How do we “translate that discussion”? Let’s just fix any old element of E and call it g. Now we can say with complete confidence that if a belongs to the stabilizer, then ag\in E, from which it follows that a\in Eg^{-1}. For the stabilizer to have size k, we therefore need it to equal Eg^{-1}, so we need the following to be true: if h,h'\in E, then hg^{-1}h'\in E.

We’re hoping to show that this implies that E=gH for some subgroup H, so let’s see what this condition tells us about g^{-1}E. If h,h'\in E, then g^{-1}h,g^{-1}h'\in g^{-1}E, and the condition above tells us that g^{-1}hg^{-1}h'\in g^{-1}E. So g^{-1}E is closed under multiplication, just as we wanted.

All this suggests a proof strategy. We could consider the left-multiplication action of G on the set of all subsets of G of size k, and try to show that at least one orbit has size |G|/k, under appropriate conditions on |G| and k, whatever they might turn out to be.

But how are we going to do that? A pretty obvious starting point is that we’ll want k to divide |G|, so let’s assume that without further comment.

What else can we say? We know that the orbits form a partition of the collection of subsets of G of size k, so it might help to know how many of those there are. Indeed, it definitely would, because that would open up the possibility of using the orbit-stabilizer theorem.

Can we say in advance how the orbit-stabilizer theorem might conceivably come in useful? Well, one thing we know is that the stabilizer of a subset is going to be a subgroup of G, so its size will be a factor of |G|. This puts a restriction on the possible sizes of the stabilizers, and also, by the orbit-stabilizer theorem, on the possible sizes of the orbits. So perhaps we can argue somehow that in order to get those sizes to add up to the total number of subsets of size k we’ve got to have at least some orbits of size |G|/k.

Of course, the number of sets of size k is just \binom {|G|}k, so the real question is whether we can say anything interesting about that number.

Here, I have to admit that I’m drawing on my mathematical experience, and possibly also on dim memories of what the proofs looked like, which result in my strongly expecting that divisibility properties are going to be relevant. You’ll know from Numbers and Sets, for example, that if p is a prime and 1\leq a\leq p-1, then \binom pa is divisible by p.

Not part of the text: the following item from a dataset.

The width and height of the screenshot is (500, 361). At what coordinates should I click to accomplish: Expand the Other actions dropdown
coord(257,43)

Edit: The next four paragraphs are not very clear and contain at least one false statement. I have written a better account in this comment. Thanks to Joseph for drawing my attention to this, and apologies to anyone else who has struggled with the original version.

That fact can be considerably generalized, so let me pause to discuss it for a while. My favourite proof of the fact itself is one that can be expressed in terms of group actions if you want. Consider the action of the cyclic group C_p on all its subsets of size k. For convenience, let’s think of C_p as the group \mathbb{Z}_p of integers mod p under addition. So if E is a subset of size k, then \phi_aE is a+E. I claim that the stabilizer of E is just 0. Indeed, if a is any non-zero element of the stabilizer and x\in E, then all of x, x+a, x+2a, \dots have to belong to E, which tells us that E is the whole group. But we’re assuming that k is non-empty and not equal to the whole group.

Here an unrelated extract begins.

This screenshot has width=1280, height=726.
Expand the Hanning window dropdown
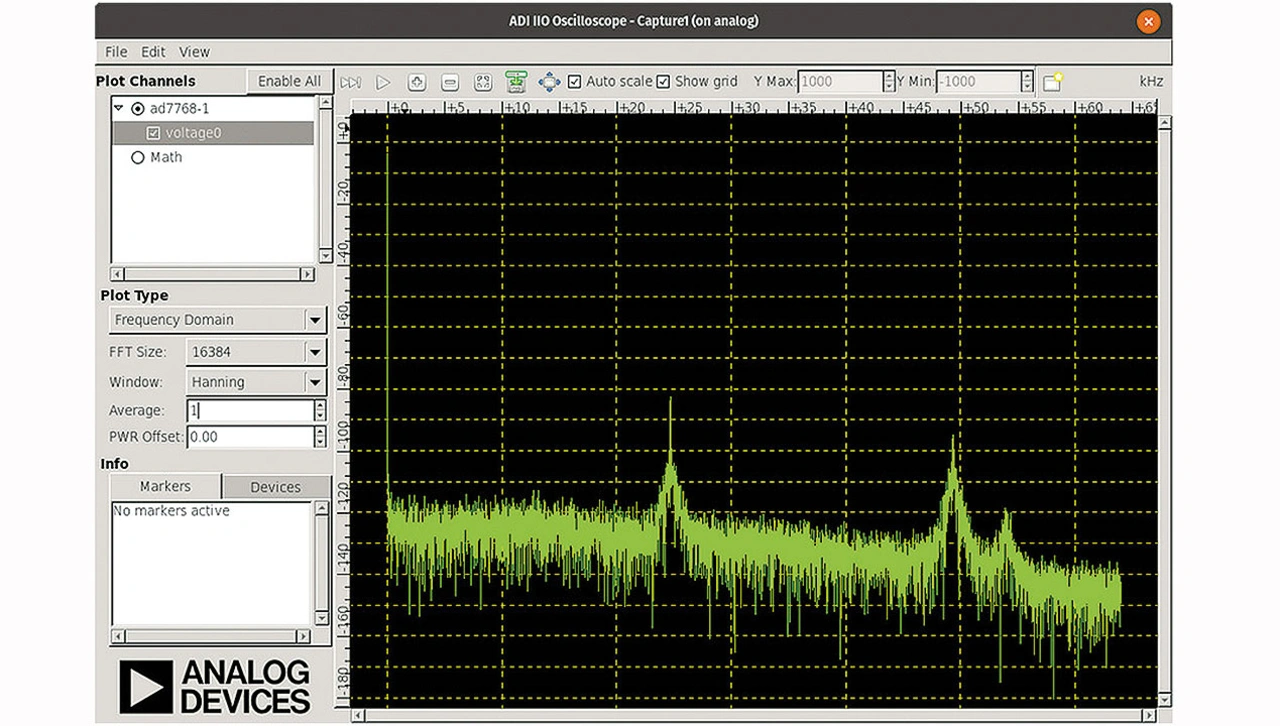pyautogui.click(x=315, y=382)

What happens if we look at an arbitrary pair of numbers n and k and try to run the same argument? That is, we consider the left action of \mathbb{Z}_n on its subsets of size k. Let E be one of those subsets, and, as before, let x be an element of E. Then, again as before, if a is in the stablizer of E, the elements x, x+a, x+2a,\dots must all belong to E. But if n isn’t prime, we can no longer deduce that the numbers x, x+a, x+2a,\dots run through the whole of \mathbb{Z}_n.

However, we can say exactly what they do run through — this is a bit of Numbers and Sets. If d=(a,n), then they run through all elements of \mathbb{Z}_n that differ from x by a multiple of d, of which there are n/d. That is, we take the subgroup H of \mathbb{Z}_n generated by d and then we know that if a is in the stabilizer of E and E contains an element x, then the entire coset x+H lies in E as well. So E must be a union of cosets of H.

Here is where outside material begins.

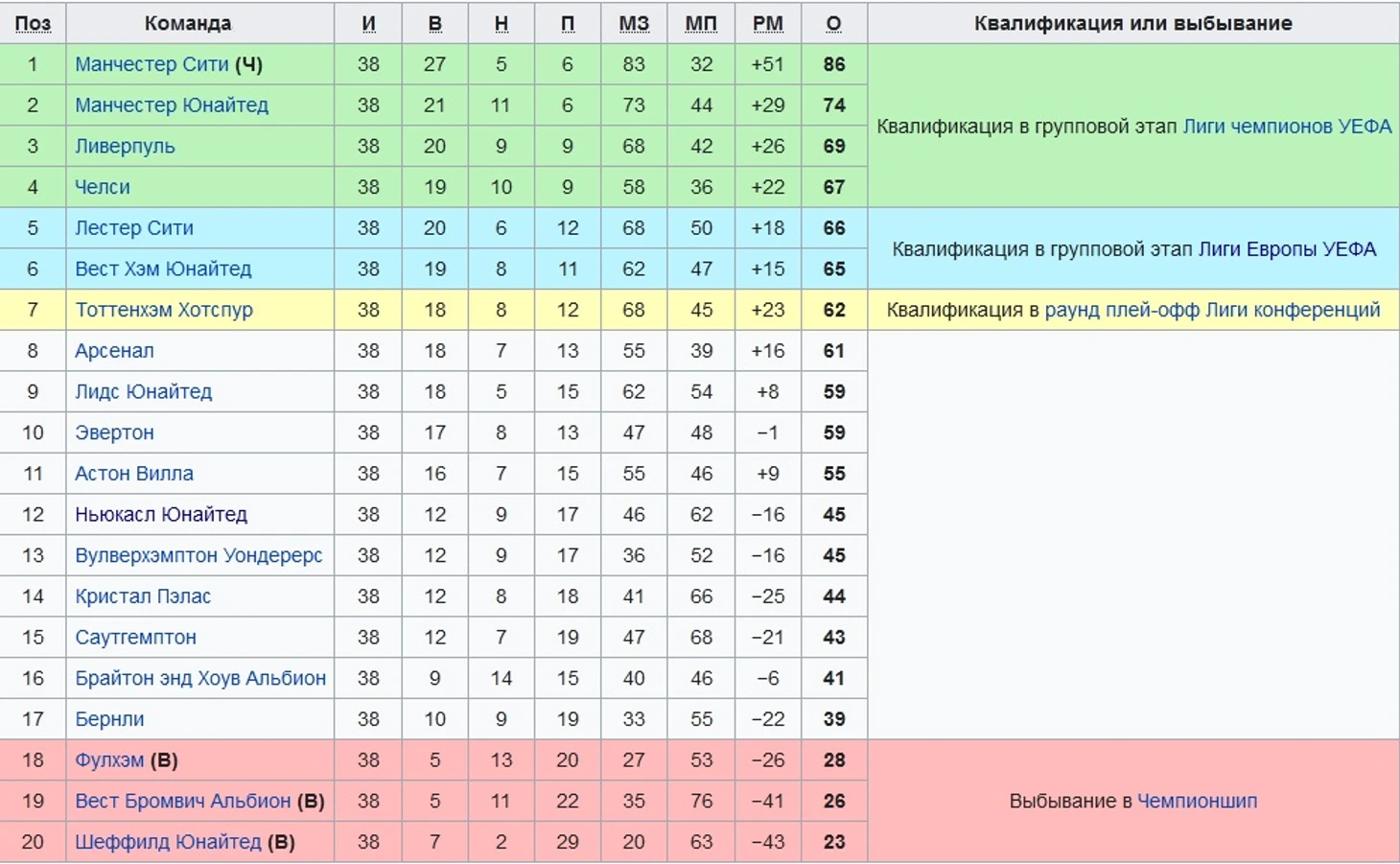Click the Лидс Юнайтед link
This screenshot has height=864, width=1400.
point(144,392)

This isn’t possible unless |E|=k is a multiple of n/d. That is, a can’t be in the stabilizer of E unless n/(a,n) is a factor of k, or equivalently n is a factor of k(a,n), or equivalently again (a,n) is a multiple of n/(n,k). In particular, if (n,k)=1, then (a,n) has to be a multiple of n, which implies that a\equiv 0, so in this case the stabilizer of every set has size 1 and we can deduce, just as before, that \binom nk is a multiple of n. More generally, if (n,k)=m, then (a,n) has to be a multiple of n/m. Since n/m is a factor of n, it follows that it is necessary and sufficient for a to be a multiple of n/m.

There are m multiples of n/m, which form a subgroup, so the stabilizer is a subgroup of a group of size m. Therefore, the orbit has size equal to a multiple of n/m. It follows that the union of the orbits has size equal to a multiple of n/m. Therefore, \binom nk is always a multiple of n/(n,k). (It’s possible to give more or less the same argument but without using the language of orbits and stabilizers: you just define two sets of size k to be cyclically equivalent if one is a translate of the other, and you then argue that the equivalence classes must have sizes that are multiples of n/(n,k).)

I seem to remember that at least one Sylow theorem has something to do with the highest power of a prime p that divides the order of the group. So let’s think briefly about what happens if n=p^rm, where p is a prime and m is not a multiple of p. What should we take as our k? If we try p^r, then we get that (n,k)=p^r, so n/(n,k)=m. So we can deduce from that that \binom n{p^r} is a multiple of m.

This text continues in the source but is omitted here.